▸ **Passage shown**
An interview with Miranda Shaw
by Craig Hamilton
 

interview

WIE: In your book Passionate Enlightenment, you describe how tantric Buddhism began as a revolutionary movement or rebellion against the rigidity of traditional Buddhist monastic institutions. Who were these revolutionaries?

Miranda Shaw:
The founders of tantra came from all walks of life. We find royalty and aristocracy as well as tribal people and people practicing all kinds of trades and crafts. But interestingly, we also find people from the monasteries. As tantra was being founded and shaped, some of those in the monasteries left because they didn't want to be removed from life-as-lived. The main impetus for the movement, though, did take place outside the monasteries, from what we would call laypeople—people who wanted to practice yoga and spiritual disciplines, but not necessarily in a monastic context as celibates, and not in separation from members of the opposite sex or outside of the context of their intimate and familial relationships.

WIE: Prior to the emergence of tantra, Buddhism was generally practiced only within a strict monastic setting, so if you wanted to become a serious spiritual practitioner within Buddhism, you joined the monastery?

MS: That's right. There were ethical practices and simple meditations that laypeople did, but they wouldn't be the intensive spiritual pursuits in quest of enlightenment.

WIE: What were the pivotal events that spurred this new movement?

▸ **Problem**
Please condense the paragraph in the interview on tantric Buddhism that begins "The founders of tantra came from all walks of life" into a short bulleted list that keeps its main facts. Rely only on the interview above.

▸ **Material**
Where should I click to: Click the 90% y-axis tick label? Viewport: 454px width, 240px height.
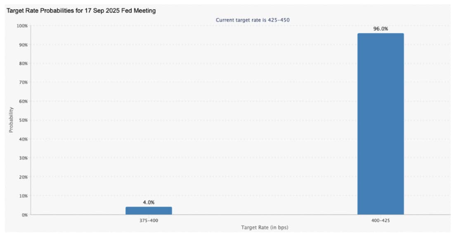pyautogui.click(x=23, y=45)
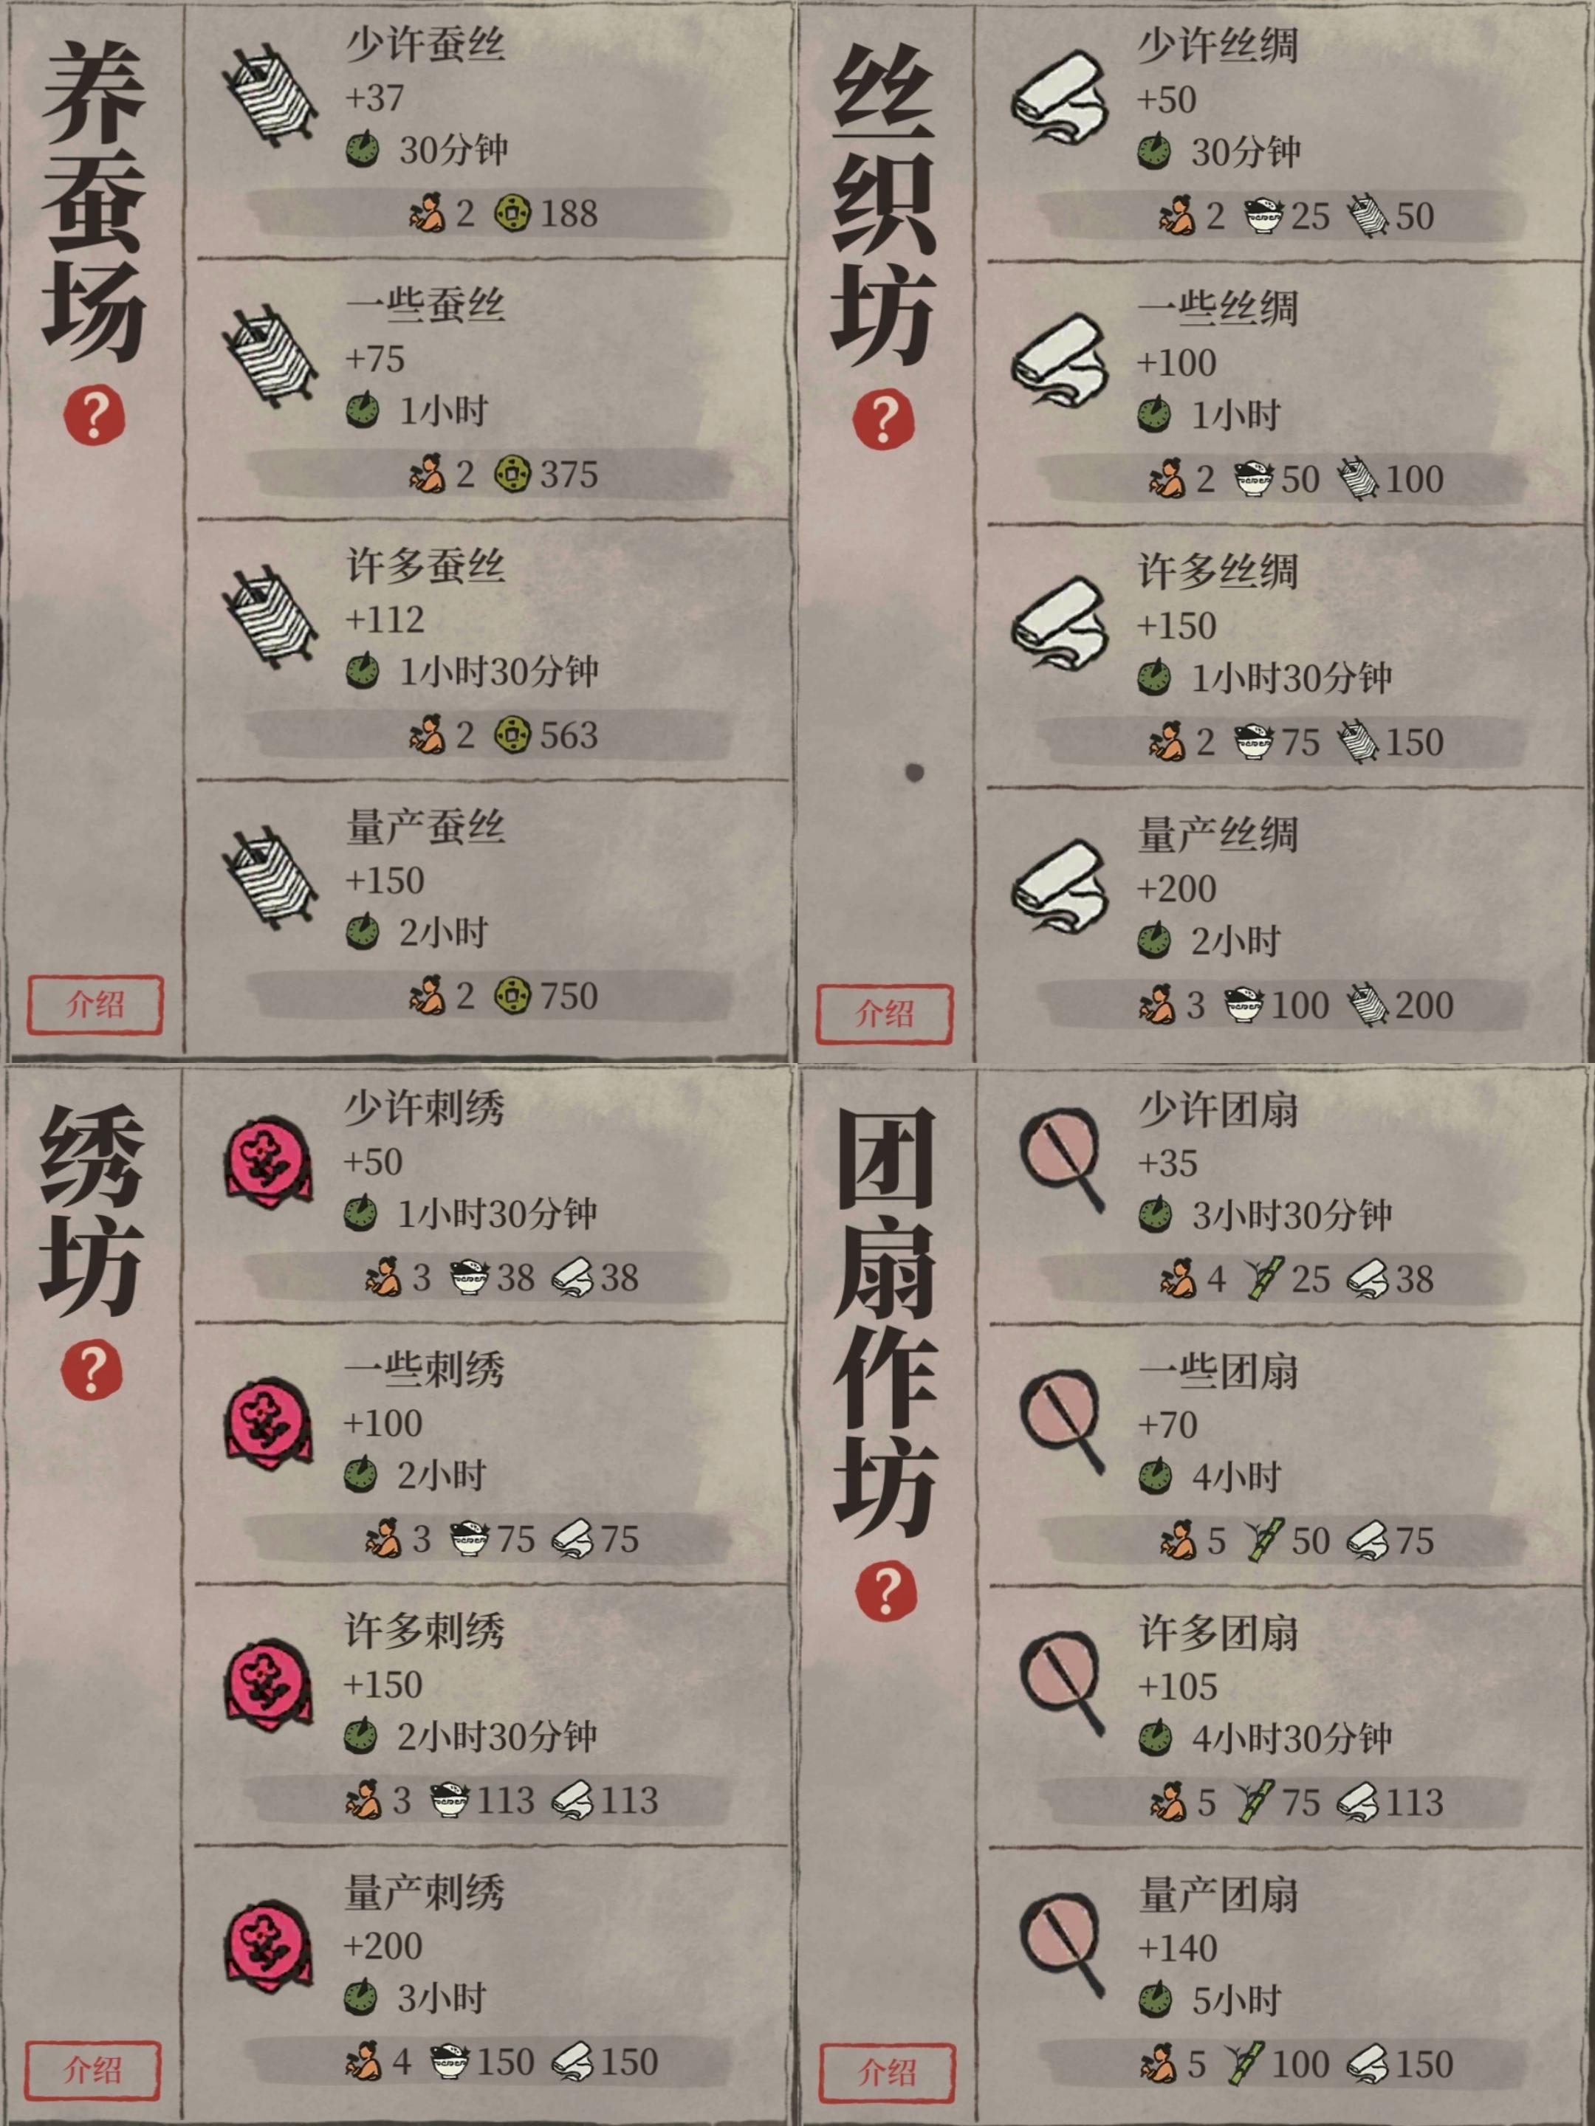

▸ **Reply to the task**
- Tantra's founders came from all walks of life: royalty, aristocracy, tribal people, and people in many trades and crafts.
- Some came from the monasteries. They left because they didn't want to be removed from life-as-lived.
- The main impetus came from laypeople outside the monasteries.
- These laypeople wanted to practice yoga and spiritual disciplines without living as celibate monastics, apart from the opposite sex, or outside their intimate and family relationships.